Quote the entries in full, character for character, without their images.
(Exercise data)
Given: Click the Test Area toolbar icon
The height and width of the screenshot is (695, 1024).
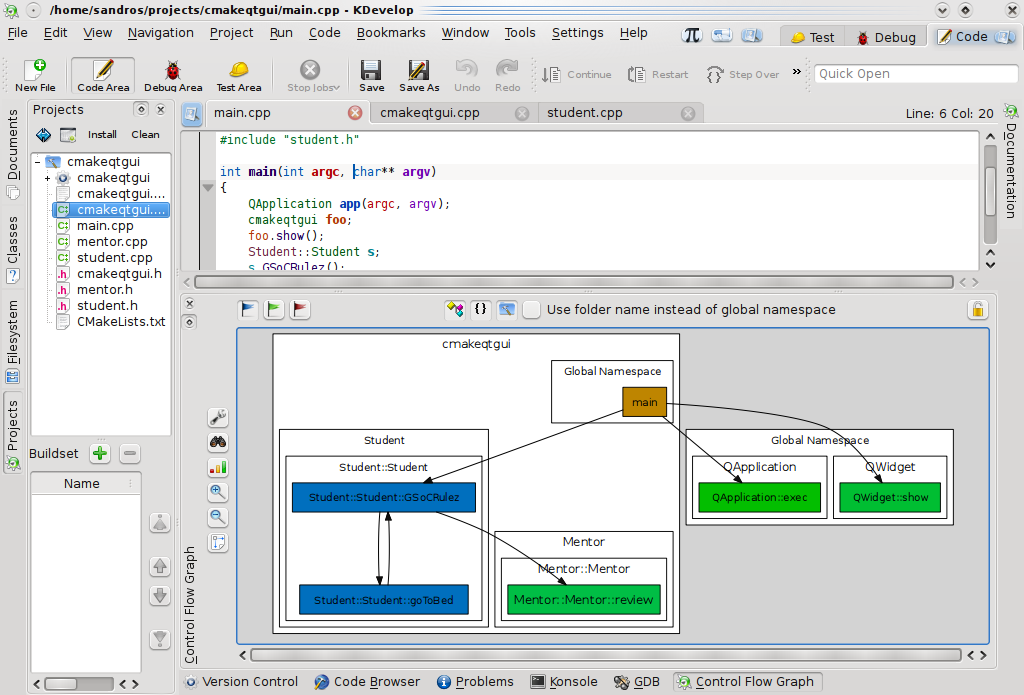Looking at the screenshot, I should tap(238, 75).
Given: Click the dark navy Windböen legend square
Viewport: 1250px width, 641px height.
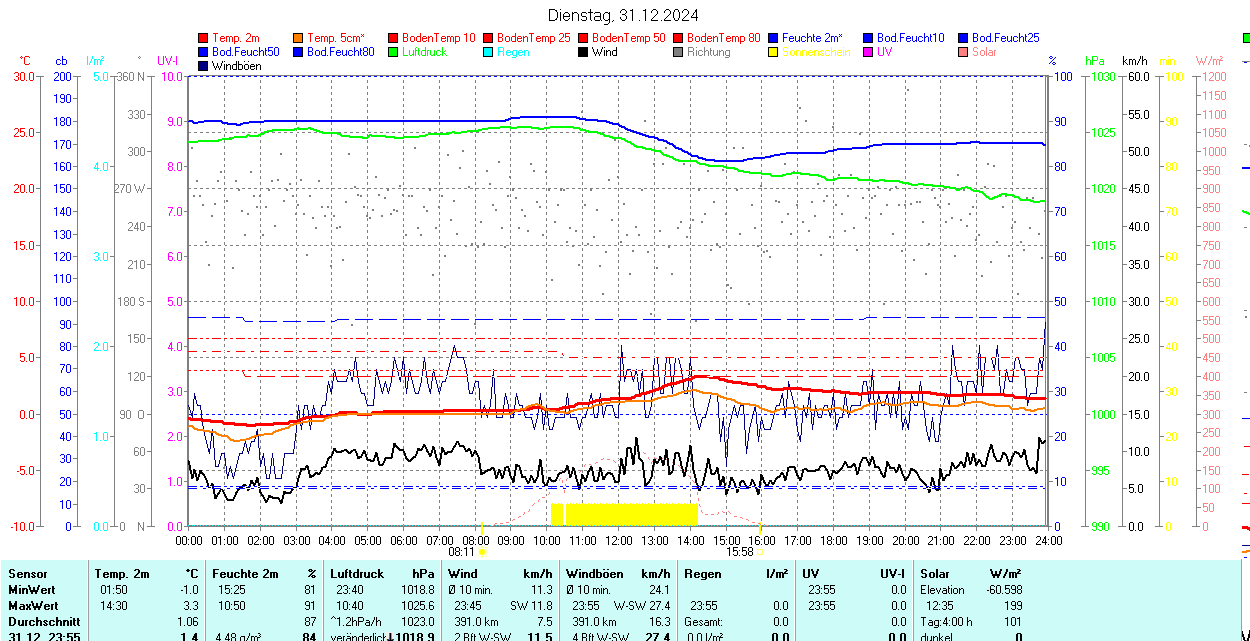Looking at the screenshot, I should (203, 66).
(End Exercise data)
Task response —
Given: Click the Test Area toolbar icon
The height and width of the screenshot is (695, 1024).
Looking at the screenshot, I should tap(238, 75).
Given: Click the dark navy Windböen legend square
Viewport: 1250px width, 641px height.
Looking at the screenshot, I should (203, 66).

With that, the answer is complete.